*Problem*.
The answer must be an exact reprint of the lines from the one with "[Zur Startseite von" through the final line of the data, with no pictures included.

(Records drawn from a dataset)
□ □ □
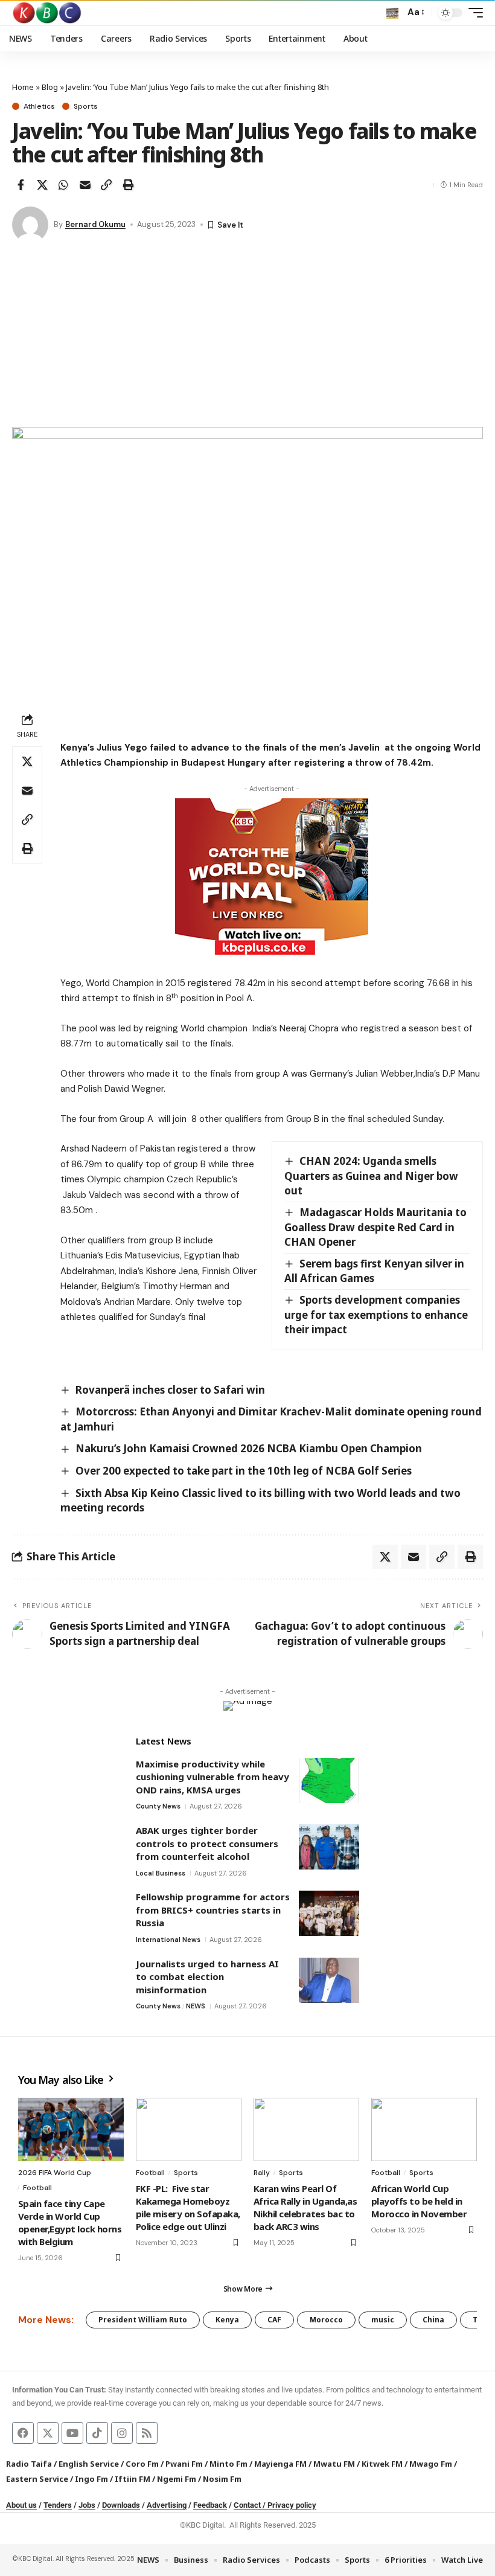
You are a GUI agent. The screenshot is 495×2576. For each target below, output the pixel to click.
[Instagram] (122, 2433)
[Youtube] (72, 2433)
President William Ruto (142, 2320)
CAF (274, 2320)
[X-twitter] (48, 2433)
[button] (392, 13)
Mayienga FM (280, 2463)
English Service (89, 2463)
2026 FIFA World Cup (54, 2172)
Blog (50, 87)
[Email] (85, 184)
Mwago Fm (430, 2463)
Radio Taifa (29, 2463)
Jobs (86, 2505)
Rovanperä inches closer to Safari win (170, 1390)
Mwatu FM (334, 2463)
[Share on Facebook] (20, 184)
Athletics (39, 106)
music (382, 2320)
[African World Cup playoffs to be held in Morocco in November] (424, 2129)
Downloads (121, 2505)
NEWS (195, 2006)
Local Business (160, 1873)
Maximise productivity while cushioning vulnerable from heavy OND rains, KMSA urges (212, 1777)
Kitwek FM (382, 2463)
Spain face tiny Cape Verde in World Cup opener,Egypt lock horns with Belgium (69, 2222)
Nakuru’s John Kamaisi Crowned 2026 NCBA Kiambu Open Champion (248, 1448)
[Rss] (147, 2433)
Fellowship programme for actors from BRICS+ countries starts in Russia (213, 1910)
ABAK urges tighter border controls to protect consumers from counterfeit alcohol (207, 1843)
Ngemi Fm (176, 2478)
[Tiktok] (97, 2433)
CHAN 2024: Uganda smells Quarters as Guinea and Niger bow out (371, 1175)
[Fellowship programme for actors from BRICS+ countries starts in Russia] (329, 1913)
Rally (262, 2172)
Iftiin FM (132, 2478)
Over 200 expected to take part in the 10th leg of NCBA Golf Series (243, 1471)
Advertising (167, 2505)
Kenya (227, 2320)
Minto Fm (228, 2463)
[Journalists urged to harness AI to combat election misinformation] (329, 1980)
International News (168, 1939)
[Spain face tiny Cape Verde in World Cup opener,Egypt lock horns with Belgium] (71, 2129)
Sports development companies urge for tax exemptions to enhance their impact (376, 1314)
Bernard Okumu (95, 224)
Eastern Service (37, 2478)
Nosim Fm (221, 2478)
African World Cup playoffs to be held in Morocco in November (419, 2201)
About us (21, 2505)
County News (158, 1806)
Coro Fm (142, 2463)
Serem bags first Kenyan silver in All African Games (374, 1271)
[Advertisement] (247, 336)
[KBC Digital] (47, 12)
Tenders (57, 2505)
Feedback (210, 2505)
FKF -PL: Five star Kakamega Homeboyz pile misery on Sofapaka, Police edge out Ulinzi (188, 2207)
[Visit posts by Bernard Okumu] (30, 225)
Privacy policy (291, 2505)
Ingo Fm (91, 2478)
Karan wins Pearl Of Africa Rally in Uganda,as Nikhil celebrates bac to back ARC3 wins (305, 2207)
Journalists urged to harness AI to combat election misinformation (207, 1977)
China (433, 2320)
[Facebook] (23, 2433)
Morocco (326, 2320)
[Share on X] (42, 184)
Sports (86, 106)
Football (37, 2188)
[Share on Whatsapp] (63, 184)
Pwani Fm (184, 2463)
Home (23, 87)
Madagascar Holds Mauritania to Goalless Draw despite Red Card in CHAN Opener (375, 1227)
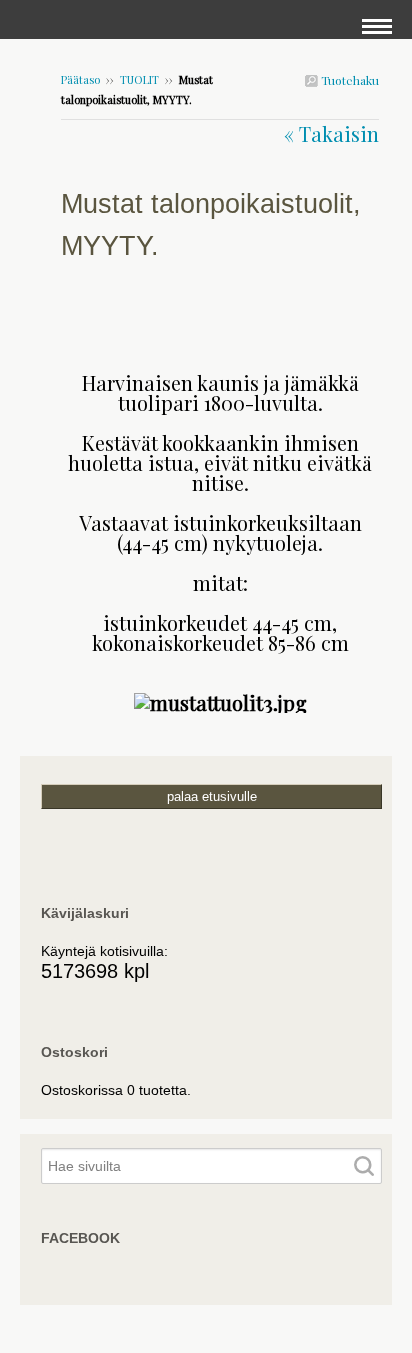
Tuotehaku (348, 80)
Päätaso (80, 79)
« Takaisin (331, 133)
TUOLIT (139, 79)
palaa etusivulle (212, 796)
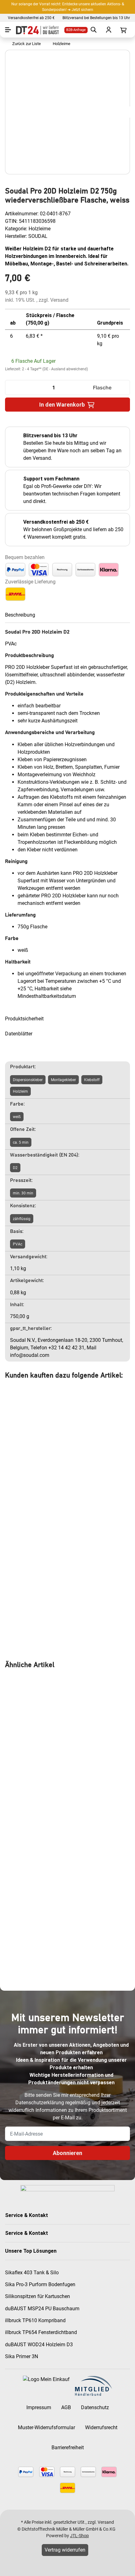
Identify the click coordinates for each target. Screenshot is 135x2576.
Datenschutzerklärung (39, 2103)
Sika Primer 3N (21, 2356)
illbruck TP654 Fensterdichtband (41, 2332)
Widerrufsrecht (101, 2427)
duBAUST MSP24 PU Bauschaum (42, 2309)
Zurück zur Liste (25, 43)
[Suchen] (92, 29)
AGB (66, 2407)
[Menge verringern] (12, 387)
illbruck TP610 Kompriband (35, 2320)
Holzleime (40, 229)
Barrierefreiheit (67, 2447)
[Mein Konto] (107, 29)
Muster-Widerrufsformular (46, 2427)
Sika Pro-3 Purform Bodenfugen (40, 2284)
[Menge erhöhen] (122, 387)
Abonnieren (67, 2153)
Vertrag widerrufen (65, 2550)
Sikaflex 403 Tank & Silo (32, 2273)
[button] (67, 2215)
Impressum (38, 2407)
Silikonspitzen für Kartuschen (37, 2296)
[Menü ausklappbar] (8, 29)
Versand (59, 300)
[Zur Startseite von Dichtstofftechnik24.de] (36, 29)
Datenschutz (95, 2407)
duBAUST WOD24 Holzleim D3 (39, 2345)
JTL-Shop (79, 2535)
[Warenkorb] (122, 30)
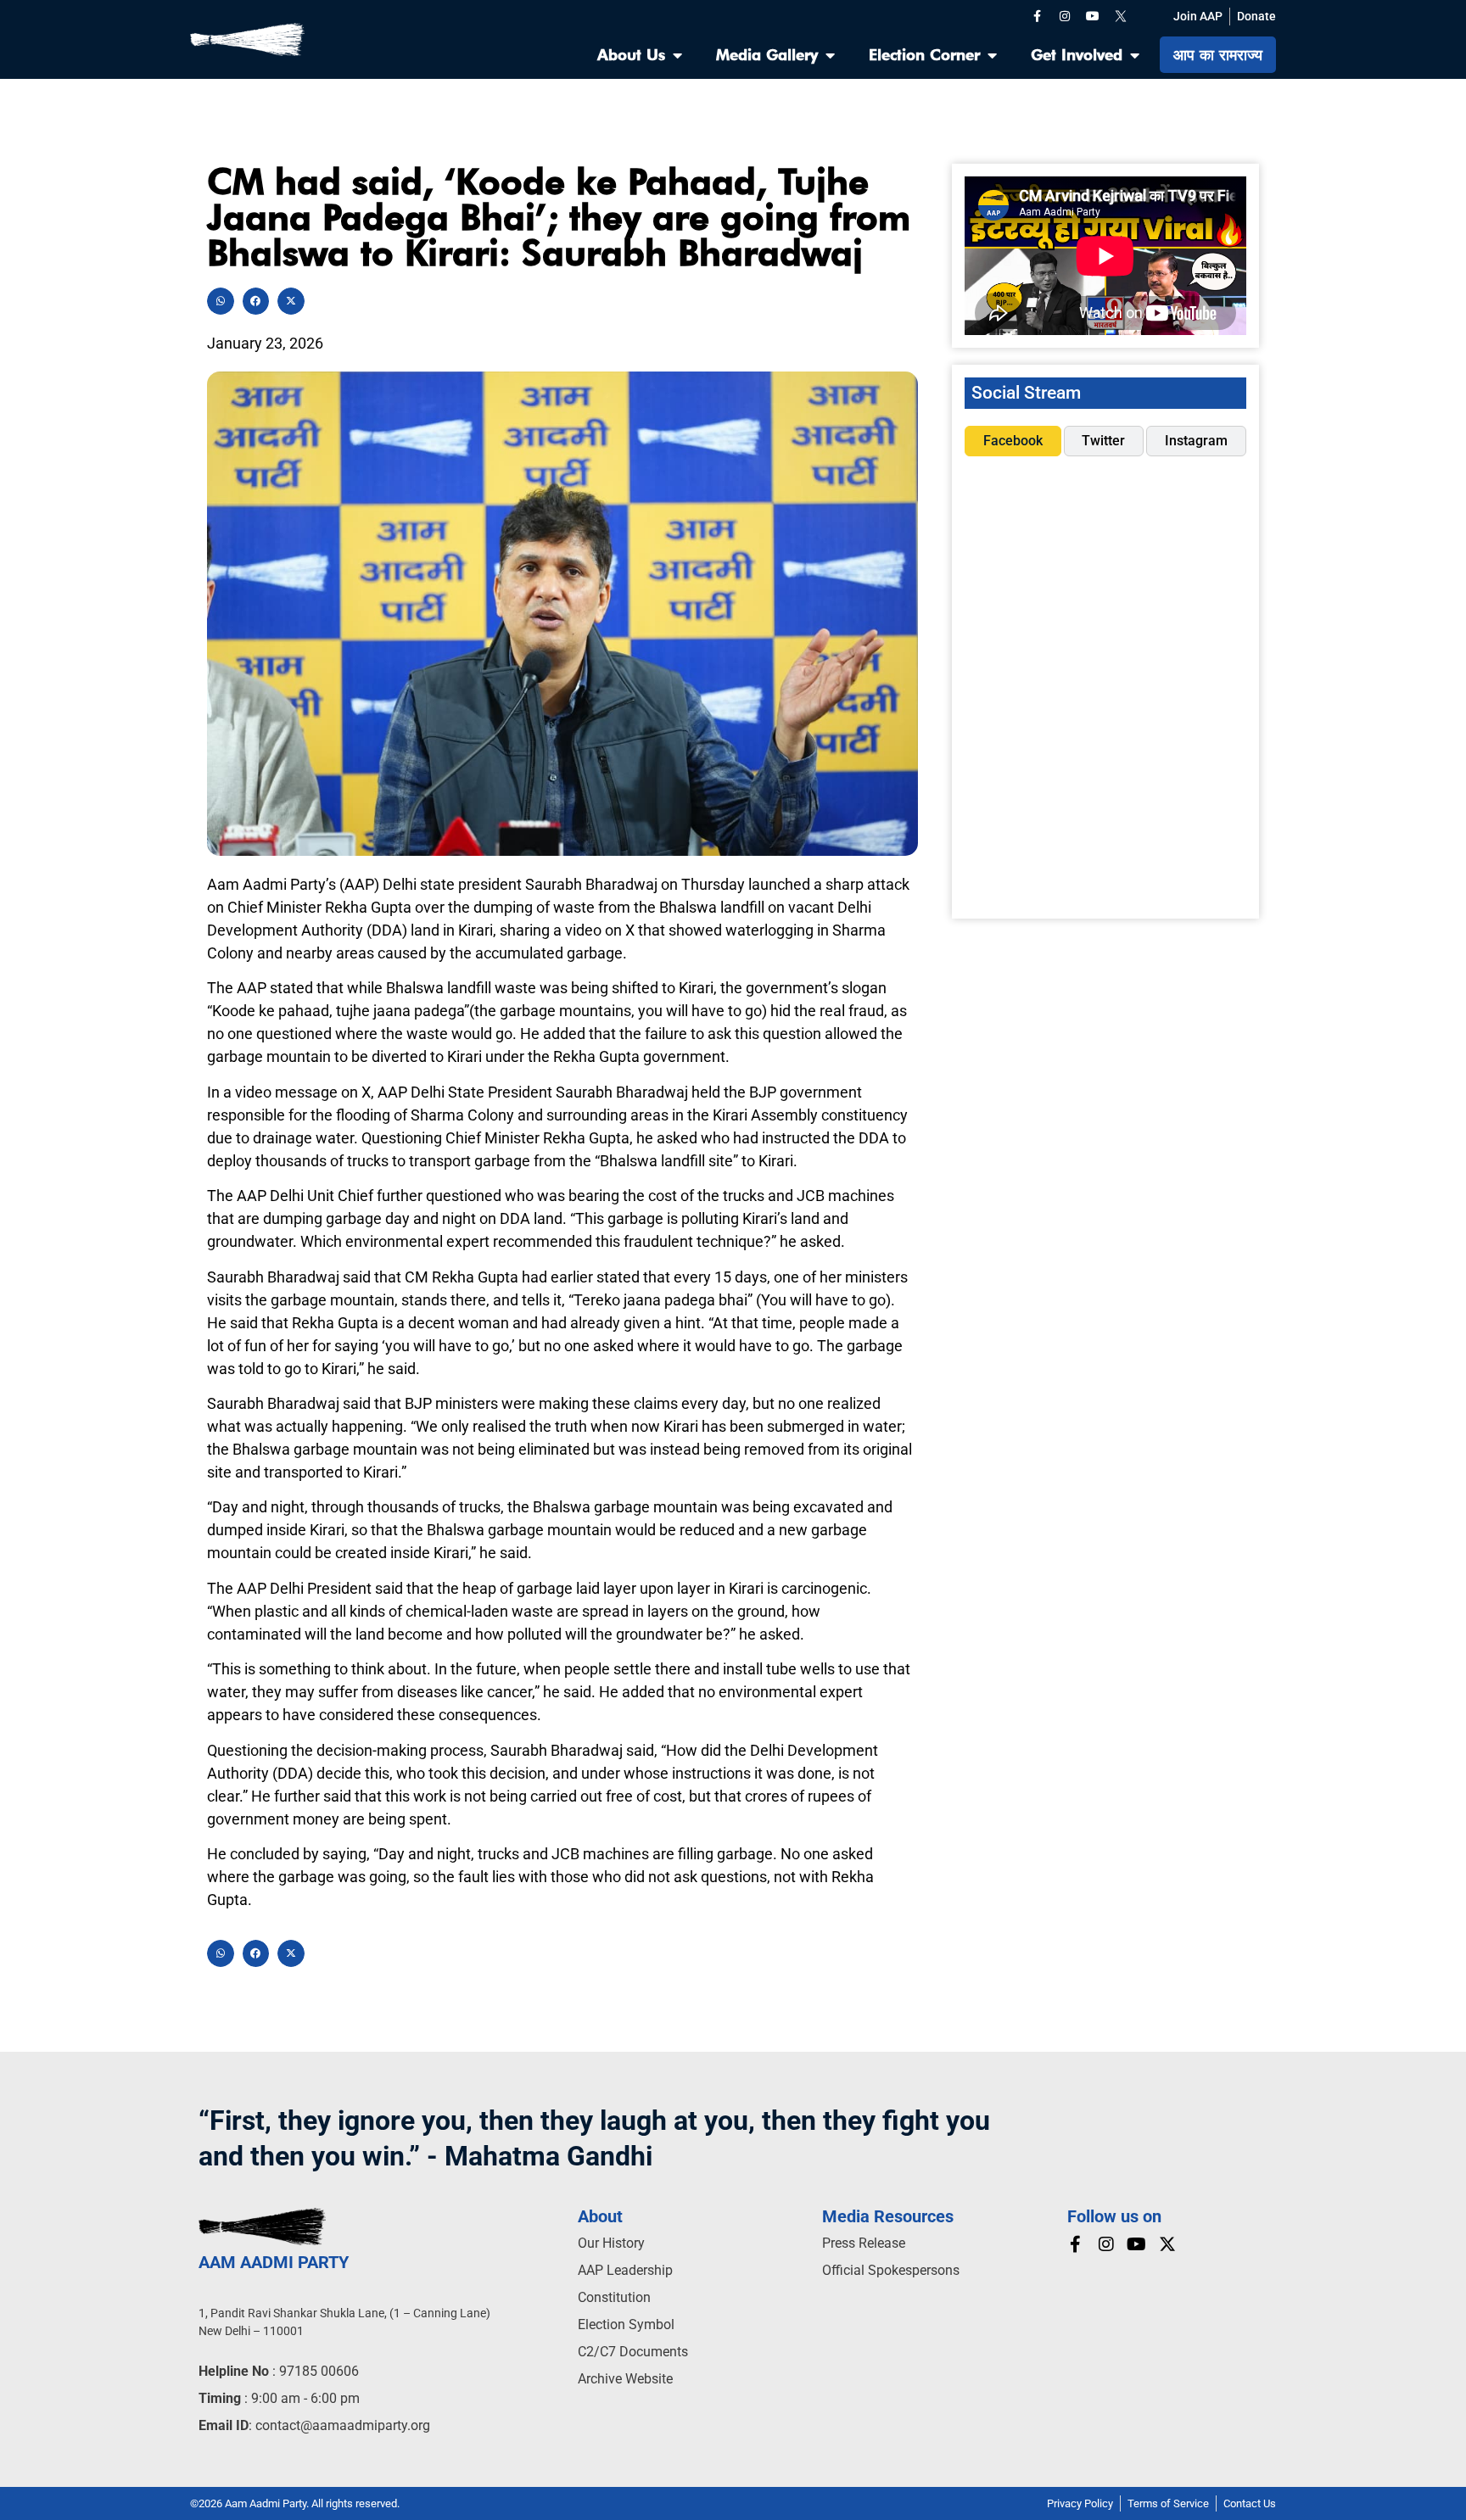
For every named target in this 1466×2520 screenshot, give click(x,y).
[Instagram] (1065, 16)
□ □ □
*Answer space*.
[Zur Startseite von Dichtstofftechnik24.de] (36, 29)
Datenschutz (95, 2407)
duBAUST WOD24 Holzleim D3 (39, 2345)
JTL-Shop (79, 2535)
[Warenkorb] (122, 30)
For every named target in this 1466×2520 screenshot, give click(x,y).
[Instagram] (1065, 16)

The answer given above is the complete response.